*** Given data ***

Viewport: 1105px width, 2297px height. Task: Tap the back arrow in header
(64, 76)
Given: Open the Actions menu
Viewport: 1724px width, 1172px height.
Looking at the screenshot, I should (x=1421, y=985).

*** End of Given data ***

What to do
Every entry must be retyped in full, exactly as given.

Result for this task
Viewport: 1105px width, 2297px height. Task: Tap the back arrow in header
(64, 76)
Given: Open the Actions menu
Viewport: 1724px width, 1172px height.
Looking at the screenshot, I should (x=1421, y=985).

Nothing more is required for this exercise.